Let's not beat around the bush — when Sheeraz stopped Edgar Berlanga inside five rounds at Madison Square Garden last July, half the noise around it was deserved and half was the tide rising on a fighter the Berlanga side had been ducking. It was a brilliant performance, no mistake — the work to the body, the timing on the right hand, the composure when Berlanga briefly came back at him in the third. But Berlanga had been picked apart by Canelo, and the levels above him were always going to be a question.

Begic is a different animal entirely. Unbeaten 22-0, seventeen stoppages, southpaw, technically excellent, and a hugely accomplished amateur out of the German national programme. He is the WBO's number-two contender and he has earned this shot the long way round. He is also fresh, hungry, and challenging for a world title for the first time. That kind of fighter, on that kind of platform, walks in fearless.

Why The Pyramids Card Suits Sheeraz

The DAZN PPV platform, the global eyeballs that will tune in for Usyk versus Verhoeven, the absolute spectacle of fighting in front of the Pyramids of Giza — this is exactly the launchpad Sheeraz needs. He failed in his one previous world title shot at middleweight against Carlos Adames, drew a fight he should have won.
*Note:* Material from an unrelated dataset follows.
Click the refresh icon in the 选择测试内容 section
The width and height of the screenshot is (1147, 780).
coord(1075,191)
Then he moved up, demolished Austin Williams and Berlanga, and now he gets a vacant strap on a stage where literally everyone in the sport is watching.
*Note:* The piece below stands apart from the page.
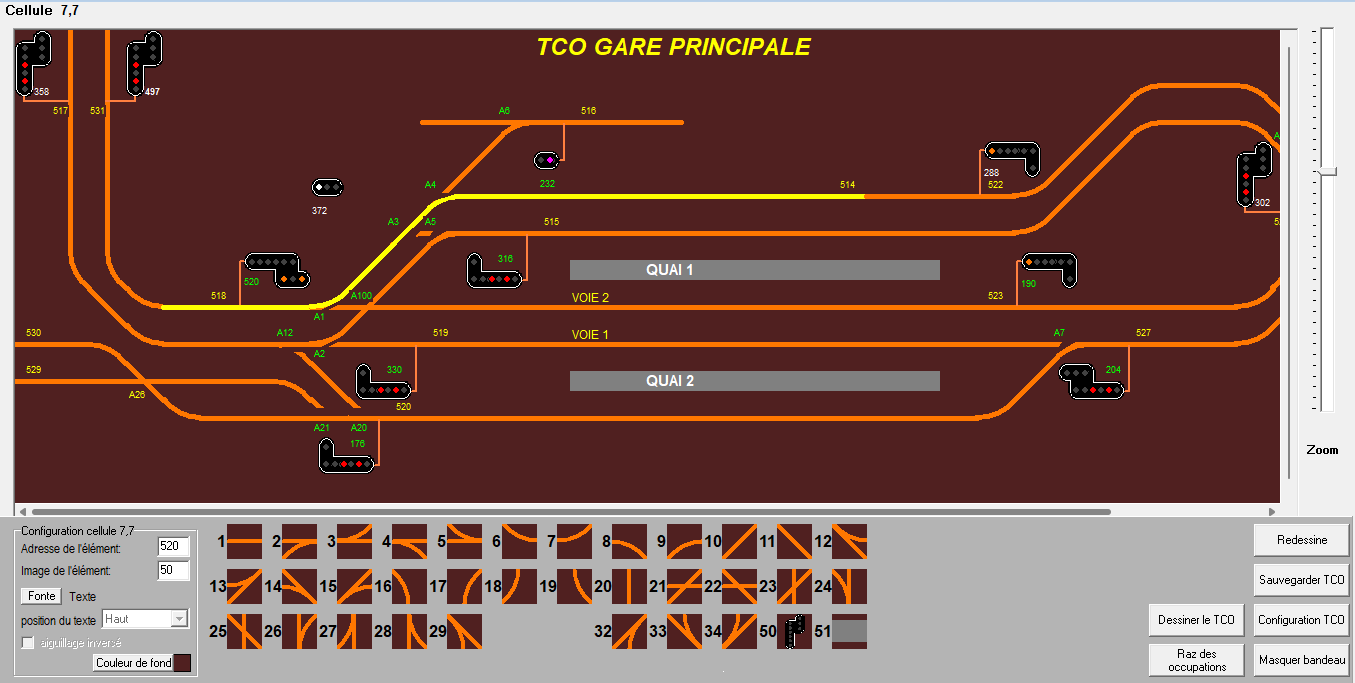The image size is (1355, 683).
Task: Select turnout tile number 29
Action: coord(464,631)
Make no mistake, this is the kind of moment that announces a fighter on the world stage. Win convincingly against a respected unbeaten challenger and Sheeraz walks out of Egypt as a serious player at 168 — squarely in the conversation for Canelo's September fight, in the unification mix with Christian Mbilli, and one of the few super middleweights that any major broadcaster would build a card around.

The Stylistic Read

The southpaw question matters. Sheeraz is a long, rangy orthodox who lives off the jab and the straight right hand. Against southpaws he has had to recalibrate — the Adames fight earlier in his career was a wake-up. Begic is going to want to fight on the outside, work the right hand, and use his feet to stay off the right hand of the Brit. If he gets caught on the way in, he is gone — Sheeraz has heavy hands and the punch placement is class. But if Begic boxes smart for nine or ten rounds, this becomes a tactical fight.
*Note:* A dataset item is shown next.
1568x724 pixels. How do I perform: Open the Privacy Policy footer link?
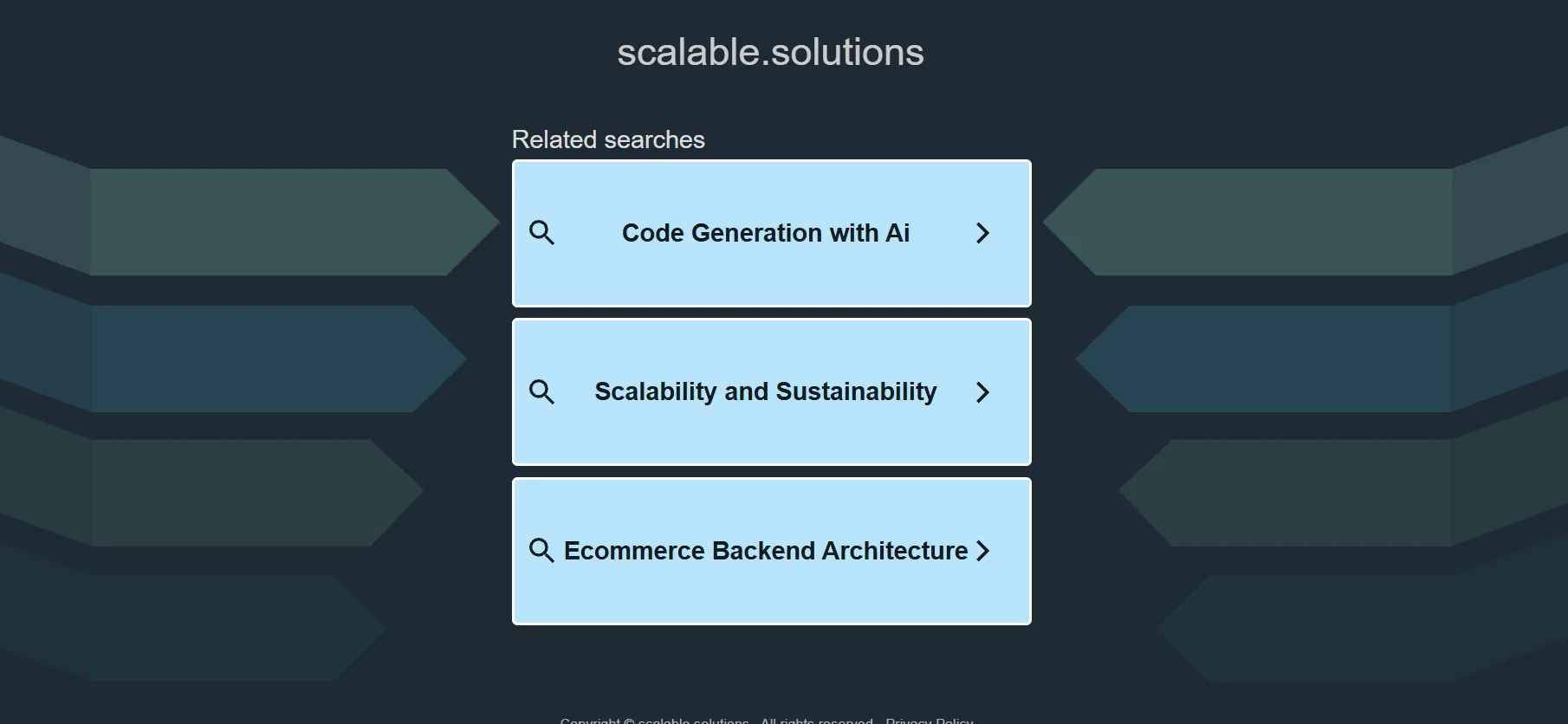(x=929, y=721)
I am picking Sheeraz mid-rounds — call it round seven or eight — once the body work piles up and Begic's feet start to slow. The German is good but he has not been in deep waters in the way Sheeraz has. Madison Square Garden teaches you something. The Pyramids of Giza will teach you something else again. Sheeraz at his best is a level above this. He just needs to show it.

The Bigger Picture

If Sheeraz wins this and looks brilliant, the floodgates open. Canelo's September Riyadh date is still hunting an opponent, and the names being floated are Mbilli, Sheeraz, and a couple of long shots. A spectacular WBO title win at the Pyramids puts him squarely in that conversation. Jack Catterall is also fighting for a world title on the same card, which makes Glory in Giza a properly meaningful night for British boxing — two world champions if everything lands.

May 23 is going to be brilliant. Forget the kickboxer in the main event for a minute. The fight that actually moves the British boxing needle is the chief support. Sheeraz has waited his whole career for this moment. The Pyramids are the right backdrop. The opponent is the right test. Get the round seven stoppage and the world is his.